I began by studying fine art at the Maryland Institute College of Art in Baltimore. At art school, I felt like I didn’t fit in. I wanted to make work that was more about the emotional transformation that happened in the process, so I focused on community arts; using creativity as a tool for social justice and community.


From there, I moved back home to Canada to study art therapy at a small school that specialises in land-based healing and anti-oppressive therapy practice. These days I work online with adults and focus on issues related to burnout, hustle culture, and social media use. I’m interested in using art therapy to challenge the wellness industrial complex and the attention economy.

Take me through a typical art therapy session, how does it differ from conventional therapy?


Instead of using conversation to explore emotions (traditional talk therapy), in art therapy I support clients to create art as a way of regulating their nervous system, gaining insight, or processing emotions. Every session looks different! Sometimes I’ll prepare an activity to explore a specific topic. Other times I’ll support my client in making something spontaneous.

After my client has created something (visual art, poetry, movement, etc...) we will look at the art and talk about what they see and how the process felt. I combine techniques from counseling, psychotherapy, and expressive arts to help the people I work with explore the meaning in their creative process.

What kind of feedback do you get from clients? How do they compare it to conventional therapy?


I think people are often surprised by the things that come up in their art making. When we make space to create spontaneously and without a final product in mind, it’s possible to reach a flow state or uncover things that aren’t obvious to our conscious minds. This is one reason it’s really important to be trauma-informed as an art therapist.

I also think many of us don’t have regular opportunities to be away from screens. The folks I work with often talk about how radical and affirming it feels to make things with their hands again. The act of creating seems so simple, but I think it’s one of the best tools we have for staying tethered to ourselves when we spend lots of time online. I think art is real self-care.

Have you ever received any kind of backlash about the work that you do?


Less than personal backlash, I’m challenged by systemic issues that come with working in mental health care. Therapy can feel hierarchical and disempowering if a therapist isn’t deliberately working to disrupt the traditional model; where they are the “expert” and know their clients better than they know themselves. In my practice I aim to share that power and help clients tap into their own sense of agency and self-knowing.

I also think it’s challenging to support people in their mental health when our ideas about “wellness” are so shaped by capitalism, colonialism, individualism, and white supremacy. I talk a lot with clients about the systems we live within and try to help them to shift away from feelings of personal responsibility for collective problems.


What do you think is the biggest misconception about art therapy?


Some people believe art therapy isn’t real therapy! It can be misunderstood as “just arts and crafts” when actually it is rooted in counselling and psychotherapy. Art therapists are practitioners with master’s level training - similar to counsellors and social workers.

What would you say to somebody who is interested in art therapy but skeptical about it?

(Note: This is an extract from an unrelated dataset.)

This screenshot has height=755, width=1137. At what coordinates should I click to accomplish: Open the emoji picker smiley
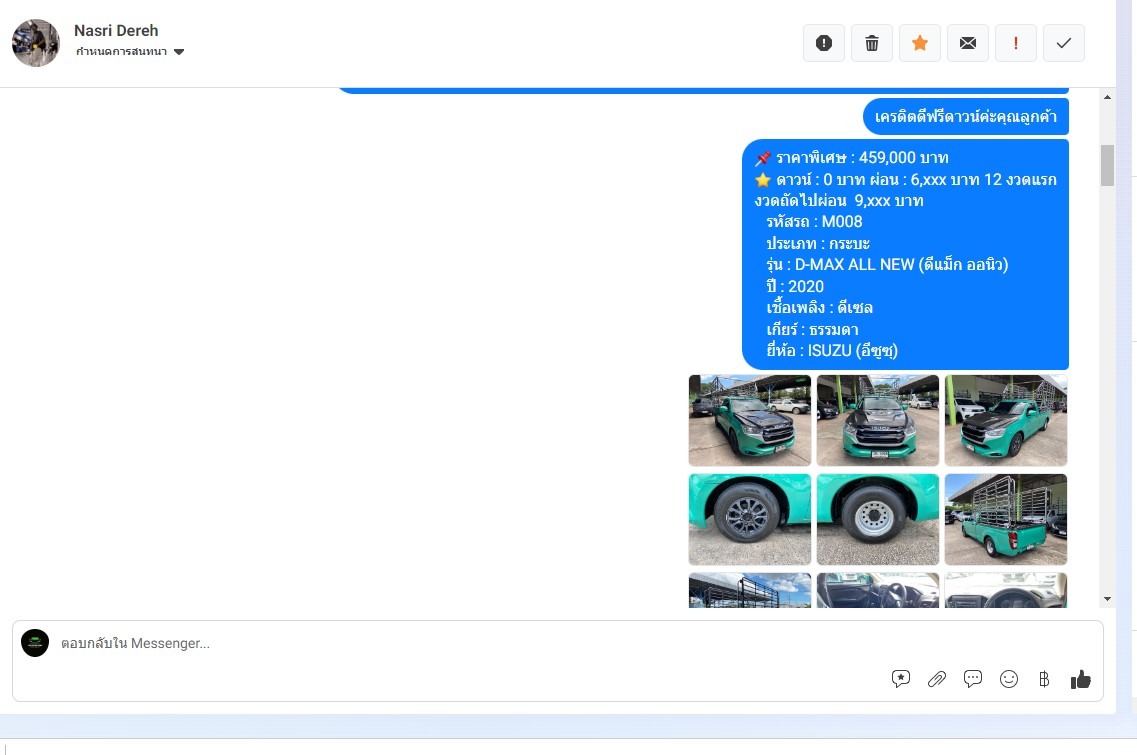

I would say that you don’t need any experience or skill to benefit from art therapy. It’s so much more about the process than the final product. An art therapist can support you in feeling more comfortable with art materials and learn to use them in ways that are very different from an art class.

The wonderful thing about art therapy is that you get to explore yourself in ways that go beyond language. It can be so empowering to express yourself in colour, shape, movement, poetry, and more... I encourage people to look into art therapy if you’re curious about creative ways to care for yourself.